_Activity_
Copy from the abstract on novel PFASs in soil and crops the passage from "Bioavailability and bioaccumulation" up to and including "Agric. Food Chem.", word for word.

_Passage shown_
--

Bioavailability and bioaccumulation of 6:2 fluorotelomer sulfonate, 6:2 chlorinated polyfluoroalkyl ether sulfonates and perfluorophosphinates in a soil-plant system

By Jian Zhou, Min Li, Jiaqian Li, Zixuan Shao, Yiman Liu, Tiecheng Wang, and Lingyan Zhu
J. Agric. Food Chem.
April 7, 2020
DOI: 10.1021/acs.jafc.0c00542

As emerging alternatives of legacy perfluoroalkyl substances, 6:2 fluorotelomer sulfonate (6:2 FTS), 6:2 chlorinated polyfluoroalkyl ether sulfonates (6:2 Cl-PFESA) and perfluorophosphinates (C6/C6 and C8/C8 PFPiAs) are supposed to be partitioned to soil and highly persistent in the environment. The uptake of novel per- and polyfluoroalkyl substances (PFASs) by plants represents a potential pathway for their transfer in food chain. In this study, the bioavailability of these four novel PFASs in soil and the bioaccumulation characteristics in greenhouse-grown wheat (Triticum aestivum L.), maize (Zea mays L.), soybean (Glycine max L. Merrill) and pumpkin (Cucurbita maxima L.) were investigated. The results indicated that these novel PFASs with higher hydrophobicity were more easily sequestrated in soil, and the fractions extracted by methanol could well describe their bioavailability, which could be stimulated by low molecular weight organic acids at environmentally relevant concentrations. A negative relationship was found between root soil concentration factors (RSCFs) and hydrophobicity (log Kow) of the target PFASs. Such correlation was also found in the translocation factors (TF) from roots to shoots. Furthermore, the uptake and transfer of the target PFASs were regulated by the protein contents in plant roots and shoots.

--

_Information supplied_
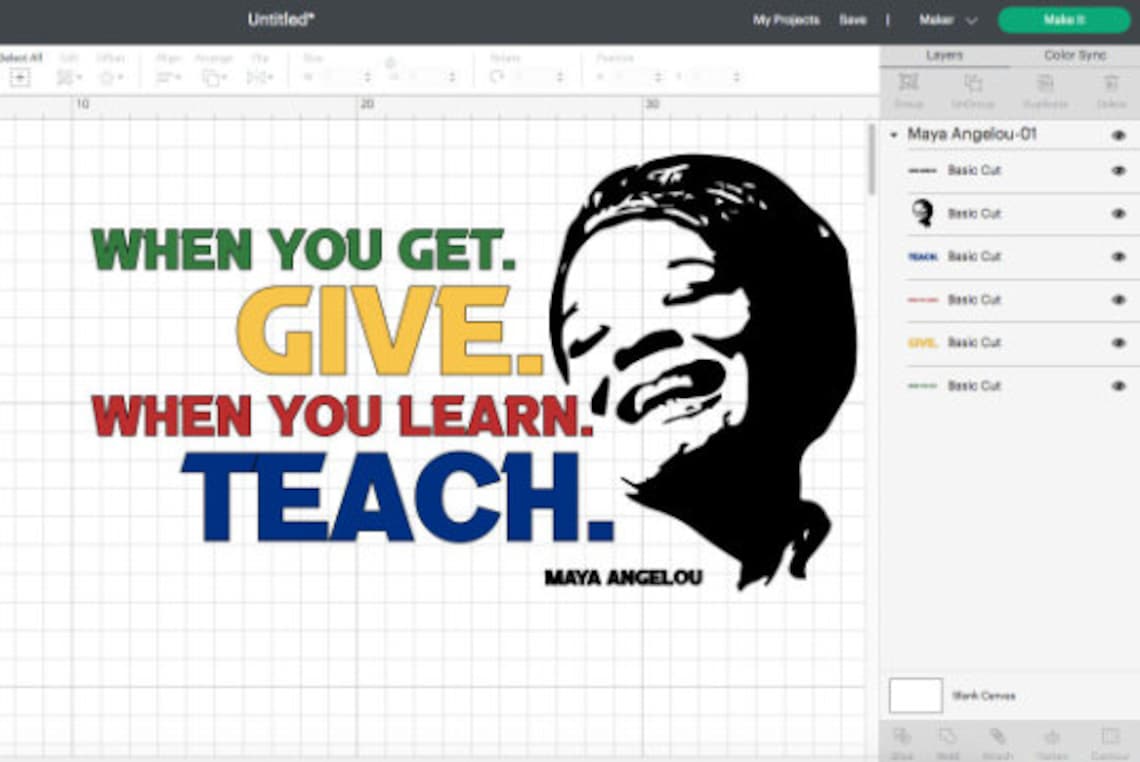Open the Maker machine dropdown
Viewport: 1140px width, 762px height.
point(948,19)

--

_Solution for this exercise_
Bioavailability and bioaccumulation of 6:2 fluorotelomer sulfonate, 6:2 chlorinated polyfluoroalkyl ether sulfonates and perfluorophosphinates in a soil-plant system

By Jian Zhou, Min Li, Jiaqian Li, Zixuan Shao, Yiman Liu, Tiecheng Wang, and Lingyan Zhu
J. Agric. Food Chem.